Hace más de un año adelanté que el proceso constituyente (yo le llamé “arreglín constituyente”) iba a fracasar. Fue un proceso impuesto por los presidentes de los partidos, quienes buscaron torcer el mandato popular del 4 de septiembre de 2022 y usaron este plebiscito como una excusa para desligarse de la responsabilidad de trabajar por los reales problemas de los chilenos y de las chilenas. Este domingo 17 el pueblo de Chile habló, por segunda vez, y les volvió a decir que No a la propuesta constitucional. Los votantes no solo rechazaron el texto, sino que también estuvieron en contra de ser usados y utilizados por un sistema político desconectado de la realidad ciudadana, que buscó imponer un pie forzado sobre los votantes y que quiso usar este proceso como una plataforma presidencial. Empujaron por imponer a un grupo por sobre otro desconociendo las realidades personales y los intereses colectivos, al punto de mandar a joder a los adversarios como si fueran objetos desechables. No es la manera de convencer ni de construir Chile, porque una de sus principales virtudes que hoy está olvidada, es precisamente su diversidad y su pluralismo. Pasamos de la política de la “cancelación” a la del “joderse” por pensar distinto, pero ambas propuestas terminaron perdiendo. El país no quiere eso y ya está cansado de que jueguen con sus aspiraciones, con sus demandas y con sus ansiedades. Mención aparte es lo ocurrido con el Partido Republicano y su principal líder, José Antonio Kast, quien en más de una ocasión señaló que Chile no necesitaba una Constitución, después estuvo por el rechazo y ahora se la jugó por el A Favor. ¿Por qué esos cambios de opinión? Simple, quiso convertir el rechazo en su plataforma presidencial al punto de engañar a su militancia y electorado.
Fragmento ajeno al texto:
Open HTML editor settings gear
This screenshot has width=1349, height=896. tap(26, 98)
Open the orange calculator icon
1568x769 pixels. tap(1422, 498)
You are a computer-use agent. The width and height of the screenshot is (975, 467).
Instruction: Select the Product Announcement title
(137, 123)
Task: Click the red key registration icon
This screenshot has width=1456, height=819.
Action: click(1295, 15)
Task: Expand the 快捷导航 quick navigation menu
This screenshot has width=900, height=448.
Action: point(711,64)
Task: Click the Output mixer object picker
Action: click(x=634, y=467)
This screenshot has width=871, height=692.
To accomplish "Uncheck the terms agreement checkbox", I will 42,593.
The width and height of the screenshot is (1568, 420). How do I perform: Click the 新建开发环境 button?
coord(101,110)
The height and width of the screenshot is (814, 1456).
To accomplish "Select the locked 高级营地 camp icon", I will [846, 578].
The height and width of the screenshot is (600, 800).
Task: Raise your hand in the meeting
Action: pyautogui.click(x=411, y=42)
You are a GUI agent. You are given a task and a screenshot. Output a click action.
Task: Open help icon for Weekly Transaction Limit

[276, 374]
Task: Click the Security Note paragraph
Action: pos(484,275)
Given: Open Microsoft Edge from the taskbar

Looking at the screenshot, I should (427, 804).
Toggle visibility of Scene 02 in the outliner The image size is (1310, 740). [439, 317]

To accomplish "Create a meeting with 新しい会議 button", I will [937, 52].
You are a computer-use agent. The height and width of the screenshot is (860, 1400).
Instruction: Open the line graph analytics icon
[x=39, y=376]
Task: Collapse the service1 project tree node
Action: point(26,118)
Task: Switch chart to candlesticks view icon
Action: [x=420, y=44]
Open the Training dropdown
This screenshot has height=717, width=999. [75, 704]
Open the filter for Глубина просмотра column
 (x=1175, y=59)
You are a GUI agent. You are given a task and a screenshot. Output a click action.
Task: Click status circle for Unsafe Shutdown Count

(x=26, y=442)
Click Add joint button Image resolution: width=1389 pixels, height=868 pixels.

El resultado lo golpeó duramente y lo deja debilitado de cara a las próximas elecciones presidenciales, un escenario que sin duda alguna no estuvo entre sus planes.

El oficialismo también ha sido derrotado, pues sus principales rostros políticos empujaron por este proceso, ya que “había que darse una nueva oportunidad”, pero el cálculo les salió mal. Lo peor que pueden hacer los presidentes de los partidos y sus voceros es apropiarse de la votación obtenida, ya que ellos no son parte de la solución sino que el problema y también torcieron el mandato popular. Es mejor guardar silencio por un buen tiempo.  La ciudadanía habló y sin duda alguna el principal ganador de este nuevo fracaso constituyente.